Write out all of the rows again, changing every "Santana" to "Tucuruvi" and leaving everything else as it is.
#### Information provided
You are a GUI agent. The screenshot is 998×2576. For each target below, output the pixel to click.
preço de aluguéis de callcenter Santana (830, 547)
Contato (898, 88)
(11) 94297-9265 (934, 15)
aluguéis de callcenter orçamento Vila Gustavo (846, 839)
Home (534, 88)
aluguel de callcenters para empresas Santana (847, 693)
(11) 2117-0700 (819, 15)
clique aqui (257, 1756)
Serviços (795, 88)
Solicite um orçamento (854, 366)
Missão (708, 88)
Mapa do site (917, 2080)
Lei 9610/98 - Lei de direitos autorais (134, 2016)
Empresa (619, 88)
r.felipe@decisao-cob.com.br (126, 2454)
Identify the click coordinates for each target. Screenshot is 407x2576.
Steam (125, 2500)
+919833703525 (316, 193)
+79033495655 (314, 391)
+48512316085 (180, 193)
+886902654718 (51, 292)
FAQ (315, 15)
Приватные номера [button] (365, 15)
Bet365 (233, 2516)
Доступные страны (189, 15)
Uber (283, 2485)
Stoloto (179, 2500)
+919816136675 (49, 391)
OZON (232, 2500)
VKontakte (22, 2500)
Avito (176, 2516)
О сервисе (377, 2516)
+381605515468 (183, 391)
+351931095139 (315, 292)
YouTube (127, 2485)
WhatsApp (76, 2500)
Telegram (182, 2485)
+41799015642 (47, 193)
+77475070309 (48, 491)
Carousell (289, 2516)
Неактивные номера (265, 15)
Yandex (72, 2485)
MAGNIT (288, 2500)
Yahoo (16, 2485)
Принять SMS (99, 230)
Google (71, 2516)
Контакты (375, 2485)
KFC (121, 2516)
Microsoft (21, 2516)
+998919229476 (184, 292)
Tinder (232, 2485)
########
Result for this exercise:
You are a GUI agent. The screenshot is 998×2576. For each target below, output the pixel to click.
preço de aluguéis de callcenter Tucuruvi (830, 547)
Contato (898, 88)
(11) 94297-9265 (934, 15)
aluguéis de callcenter orçamento Vila Gustavo (846, 839)
Home (534, 88)
aluguel de callcenters para empresas Tucuruvi (847, 693)
(11) 2117-0700 (819, 15)
clique aqui (257, 1756)
Serviços (795, 88)
Solicite um orçamento (854, 366)
Missão (708, 88)
Mapa do site (917, 2080)
Lei 9610/98 - Lei de direitos autorais (134, 2016)
Empresa (619, 88)
r.felipe@decisao-cob.com.br (126, 2454)
Identify the click coordinates for each target. Screenshot is 407x2576.
Steam (125, 2500)
+919833703525 (316, 193)
+79033495655 (314, 391)
+48512316085 (180, 193)
+886902654718 (51, 292)
FAQ (315, 15)
Приватные номера [button] (365, 15)
Bet365 (233, 2516)
Доступные страны (189, 15)
Uber (283, 2485)
Stoloto (179, 2500)
+919816136675 (49, 391)
OZON (232, 2500)
VKontakte (22, 2500)
Avito (176, 2516)
О сервисе (377, 2516)
+381605515468 (183, 391)
+351931095139 (315, 292)
YouTube (127, 2485)
WhatsApp (76, 2500)
Telegram (182, 2485)
+41799015642 (47, 193)
+77475070309 (48, 491)
Carousell (289, 2516)
Неактивные номера (265, 15)
Yandex (72, 2485)
MAGNIT (288, 2500)
Yahoo (16, 2485)
Принять SMS (99, 230)
Google (71, 2516)
Контакты (375, 2485)
KFC (121, 2516)
Microsoft (21, 2516)
+998919229476 (184, 292)
Tinder (232, 2485)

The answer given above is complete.